In the blistering +35C heat 5,000 to 10,000 Berliners danced their way the through Berlin's streets Saturday July 10 to protest a massive urban renewal project called Mediaspree. Rocking to bass-heavy club beats Berlin's working poor, students, artists and squatters made a statement that Berlin belongs to them and not real estate developers intent on developing a huge area in the former east Berlin districts of Friedrichshain and Kreuzberg on either side of the Spree River.
"Poor is sexy, Rich is ugly" one woman marcher wrote all over her near naked body, a very public statement celebrating the sometimes bewildering variety of lifestyle choices that makes Berlin the must-see city of Europe for every backpacker.

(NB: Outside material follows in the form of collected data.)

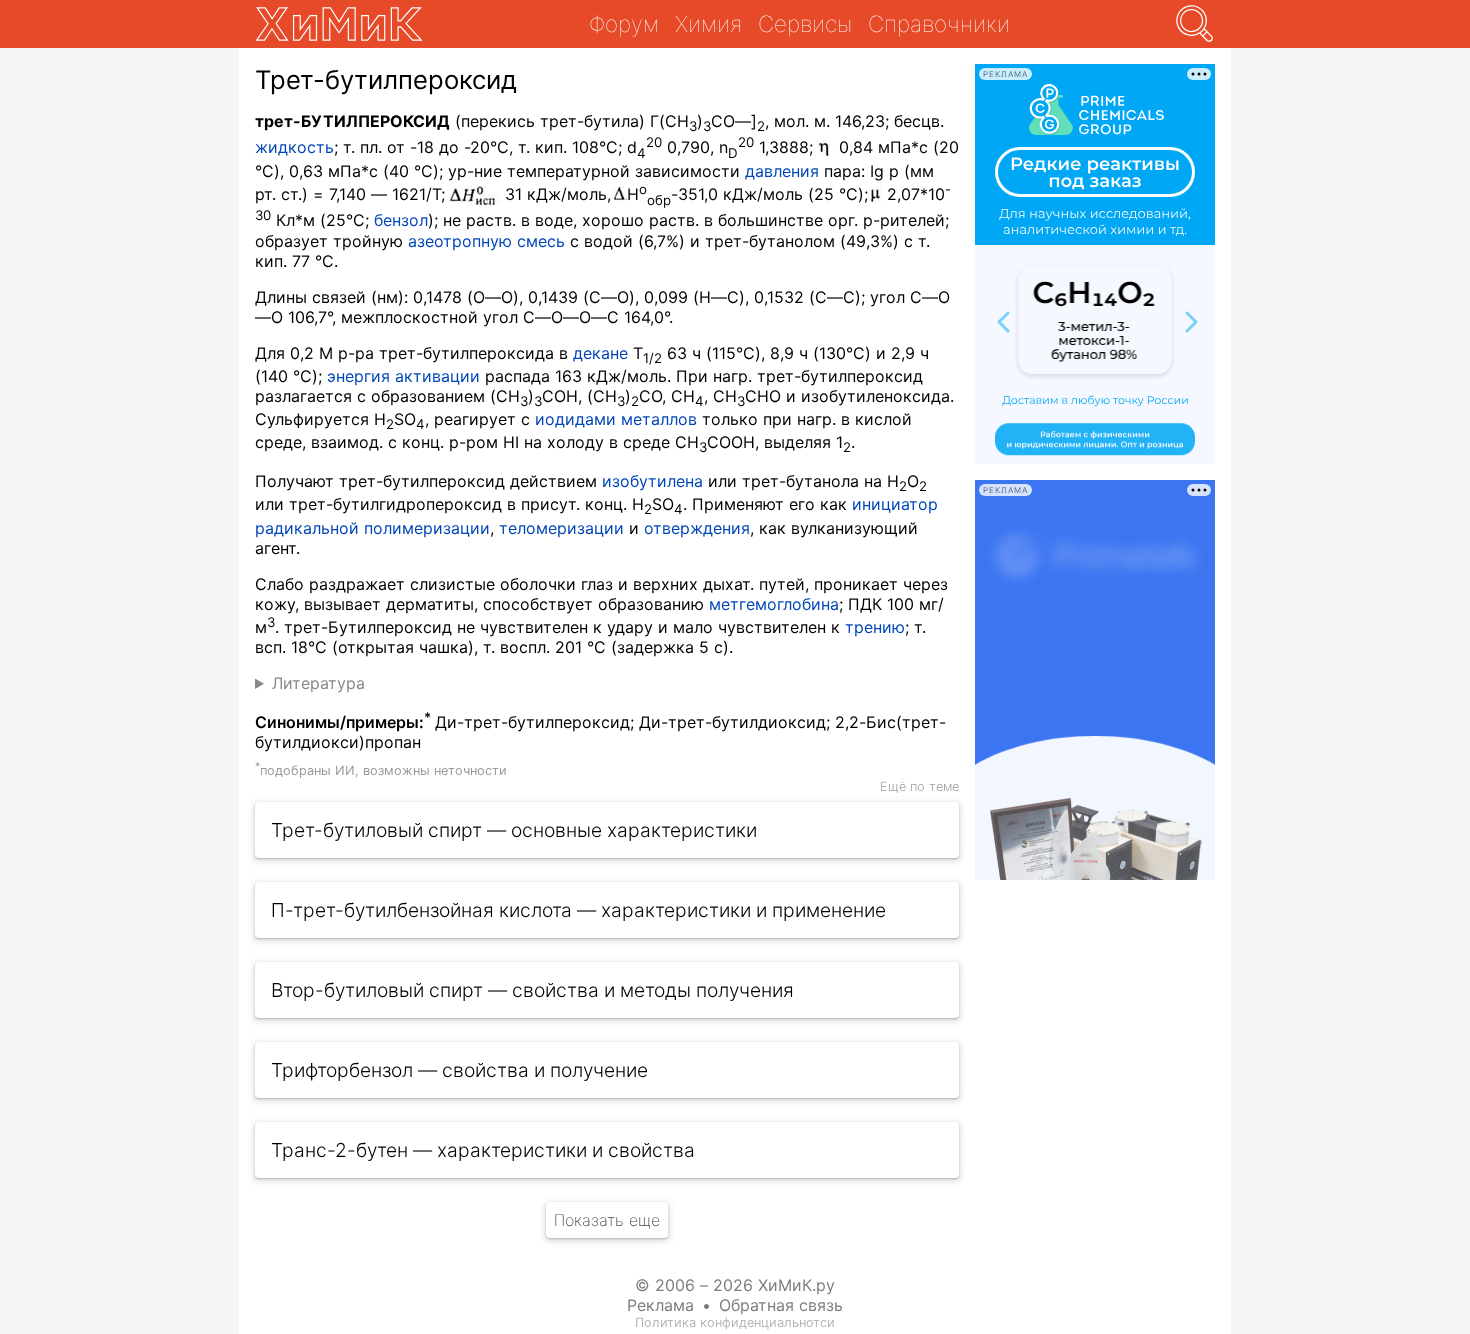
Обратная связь (781, 1305)
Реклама (660, 1305)
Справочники (939, 23)
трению (875, 627)
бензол (401, 221)
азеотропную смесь (486, 241)
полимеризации (427, 528)
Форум (624, 23)
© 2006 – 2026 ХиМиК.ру (735, 1285)
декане (600, 353)
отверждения (697, 528)
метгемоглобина (774, 604)
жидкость (294, 148)
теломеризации (561, 528)
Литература (318, 683)
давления (782, 171)
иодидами (575, 419)
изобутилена (652, 481)
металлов (659, 419)
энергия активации (403, 376)
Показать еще (607, 1220)
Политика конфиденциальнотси (735, 1322)
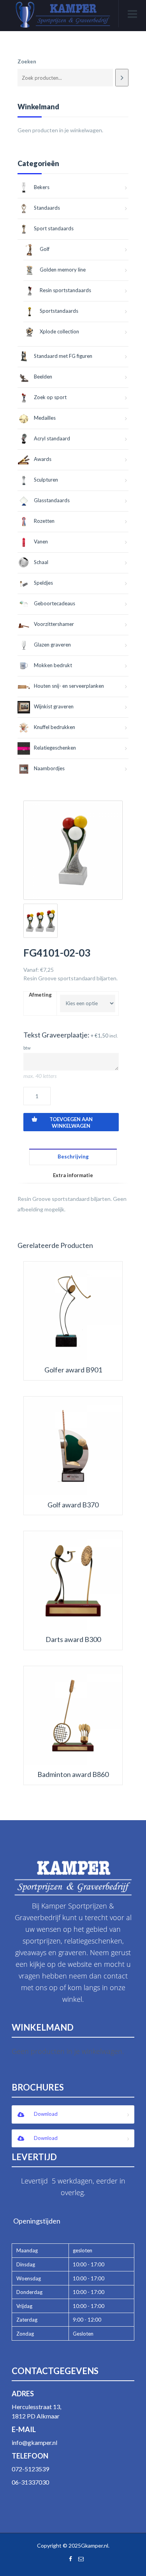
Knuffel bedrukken (54, 727)
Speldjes (43, 583)
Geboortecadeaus (54, 603)
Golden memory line (63, 269)
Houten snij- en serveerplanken (69, 686)
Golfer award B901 (73, 1370)
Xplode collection (59, 331)
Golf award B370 (73, 1505)
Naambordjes (49, 768)
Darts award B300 (73, 1639)
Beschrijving (73, 1156)
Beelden (43, 376)
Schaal (41, 562)
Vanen (41, 541)
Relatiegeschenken (55, 748)
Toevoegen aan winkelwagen (71, 1122)
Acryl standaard (52, 438)
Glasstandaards (52, 500)
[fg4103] (73, 850)
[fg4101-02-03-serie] (40, 921)
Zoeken (27, 61)
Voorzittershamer (54, 624)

Sexy but bankrupt Berlin badly needs the money the Mediaspree development could bring. First proposed in 2005 the massive development of new apartments and office blocks is designed to attract a tens of thousands of media-savy young professionals to work and play along the banks of the Spree river. The big attraction for developers is the very low real east prices in this part of the former east Berlin. But that's also why the area is occupied by low income families, students, immigrants and artists making it one the most interesting areas of a unique city.
With the development announcement in 2005, residents of one the oldest squats (abandoned buildings occupied by squatters) started a initiative called "Flood Mediaspree". Having no illusions they can stop construction completely, the aim is to preserve buildings from privatization, ensure that office buildings cannot be built within fifty meters of the river so that the public will continue to have access and community use along both sides of the river.
Calling on the creativity and diversity of the local people, the "Flood Mediaspree" movement promotes awareness of the need to balance private development and public space. The highlight of this awareness effort is the noisy, colourful "demo-parade" where for the past three years the residents of Friedrichshain and Kruezberg dance through the city in home-made costumes behind techno music-thumping floats in a celebration of creativity and enjoyment of community.
For almost a half century East Berlin's citizens were blocked from the river by the Berlin Wall. Twenty years after the fall of the wall, some Berliners want to ensure that a new barrier does not take its place.